» **DATA FOR PROCESSING**:
+---+

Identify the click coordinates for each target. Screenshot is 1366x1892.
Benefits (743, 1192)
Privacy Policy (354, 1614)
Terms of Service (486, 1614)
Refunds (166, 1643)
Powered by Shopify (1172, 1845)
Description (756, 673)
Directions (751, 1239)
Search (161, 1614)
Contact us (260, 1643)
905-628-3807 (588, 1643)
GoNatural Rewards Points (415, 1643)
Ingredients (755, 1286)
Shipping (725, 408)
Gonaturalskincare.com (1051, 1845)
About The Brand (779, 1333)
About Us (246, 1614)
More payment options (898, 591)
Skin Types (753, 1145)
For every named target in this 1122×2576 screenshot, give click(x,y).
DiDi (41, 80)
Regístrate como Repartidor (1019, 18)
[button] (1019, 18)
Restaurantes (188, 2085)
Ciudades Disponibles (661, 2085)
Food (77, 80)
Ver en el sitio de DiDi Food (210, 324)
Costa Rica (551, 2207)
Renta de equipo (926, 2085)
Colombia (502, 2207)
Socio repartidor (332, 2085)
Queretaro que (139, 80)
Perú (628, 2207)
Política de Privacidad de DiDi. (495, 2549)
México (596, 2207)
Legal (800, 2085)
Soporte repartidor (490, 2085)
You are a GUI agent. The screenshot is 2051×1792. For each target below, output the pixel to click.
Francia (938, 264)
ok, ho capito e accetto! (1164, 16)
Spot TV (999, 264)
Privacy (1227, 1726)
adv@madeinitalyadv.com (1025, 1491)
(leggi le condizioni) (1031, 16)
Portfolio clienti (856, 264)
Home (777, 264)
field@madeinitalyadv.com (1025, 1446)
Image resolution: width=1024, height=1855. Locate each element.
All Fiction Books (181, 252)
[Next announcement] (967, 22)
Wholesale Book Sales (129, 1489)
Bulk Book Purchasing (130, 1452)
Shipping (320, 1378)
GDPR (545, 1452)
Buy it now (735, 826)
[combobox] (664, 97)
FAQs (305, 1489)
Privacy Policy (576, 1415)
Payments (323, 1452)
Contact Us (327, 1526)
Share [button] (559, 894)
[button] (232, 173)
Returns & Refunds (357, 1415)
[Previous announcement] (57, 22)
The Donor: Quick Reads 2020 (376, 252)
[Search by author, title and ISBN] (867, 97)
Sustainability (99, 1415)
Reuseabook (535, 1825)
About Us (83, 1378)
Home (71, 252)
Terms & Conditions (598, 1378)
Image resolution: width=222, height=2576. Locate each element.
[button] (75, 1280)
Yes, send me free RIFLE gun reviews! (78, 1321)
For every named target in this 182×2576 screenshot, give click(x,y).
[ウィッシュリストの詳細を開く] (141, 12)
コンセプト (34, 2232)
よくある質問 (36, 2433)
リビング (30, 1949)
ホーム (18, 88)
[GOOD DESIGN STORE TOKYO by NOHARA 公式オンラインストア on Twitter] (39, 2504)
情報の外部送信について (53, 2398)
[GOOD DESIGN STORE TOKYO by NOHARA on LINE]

+---+

» **TASK OBJECTIVE**: Examine the entries and report how many of their lines contain the string "every", giving no more than the number.

» **ANSWER SECTION**: 2